USTR Has to Investigate the Matter in Order to Renegotiate NAFTA
However, this process is more complex than some simple meeting between representatives. Before commencing negotiations, the United States has the obligation to get informed on the matter. First of all, the United States Trade Representative or USTR is going to commence an investigation. The Administration has to take public input and both chambers of Congress into consideration for this research.
Therefore, USRT has already started to ask for comments on negotiating themes for Canada and Mexico regarding general but also product-specific targets. Moreover, the representative is also compiling a list of measures that should act as guiding points in meetings.
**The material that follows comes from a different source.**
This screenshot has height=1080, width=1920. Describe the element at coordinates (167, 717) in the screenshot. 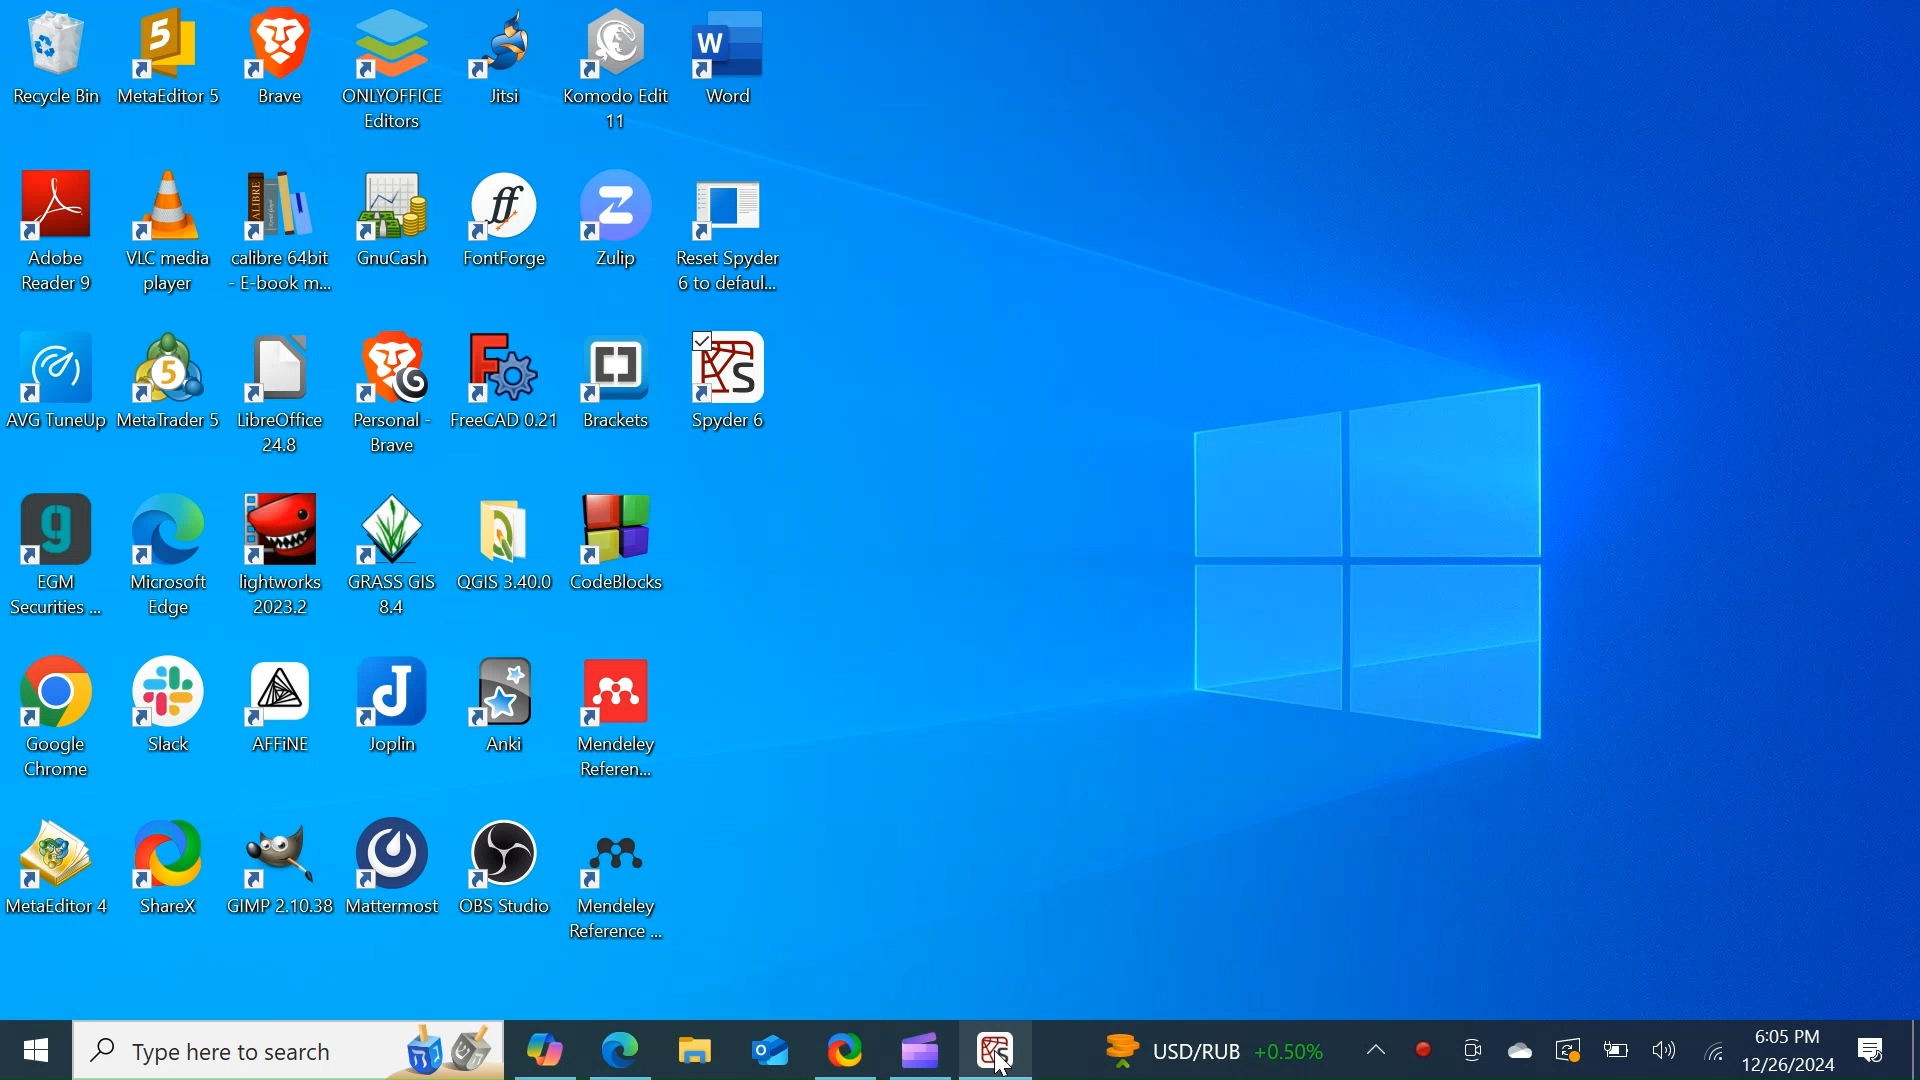

I see `slack Desktop Icon` at that location.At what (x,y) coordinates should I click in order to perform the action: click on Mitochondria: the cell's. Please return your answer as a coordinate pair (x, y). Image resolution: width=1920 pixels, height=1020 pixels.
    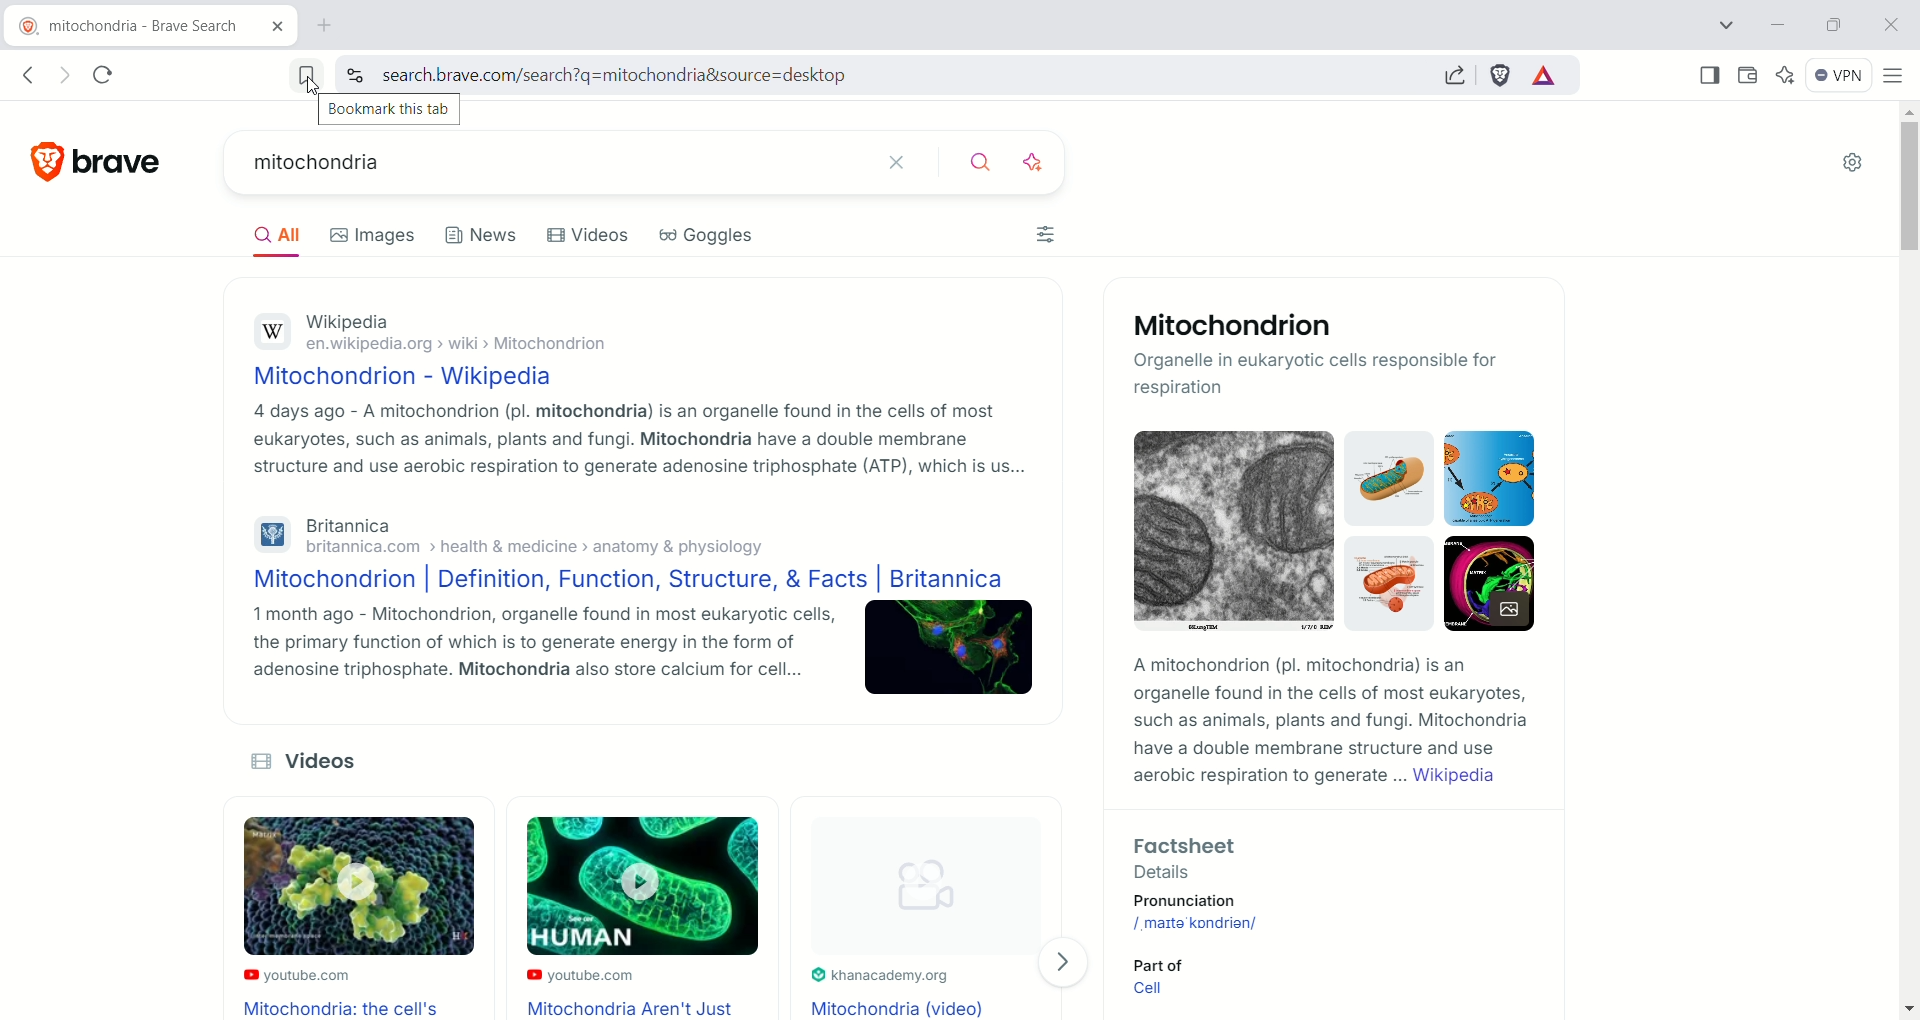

Some of these are related to trade and customs facilitation, changes in rules of procedure, limitations on trade, and government procurement.
The 25-Year-Old Act Doesn’t Benefit Employees as Well as It Should
Commerce Secretary Wilbur Ross is going to have a leading role in this historic event of changing the 25-year-old trade act. He suggested that America, Canada, and Mexico are to renegotiate NAFTA later this year. However, first things first, Ross is looking for a public participation process to offer feedback on changes to the act.
The main complaints NAFTA drew on itself are targeting the common workers. While this trade act was supposed to come as a beneficial opportunity for all citizens of the three countries, what it actually did was to propel only large companies forward. As a result of its influence, 2 million farm households in Mexico had to leave their land behind and forced to come to U.S. to provide for their families.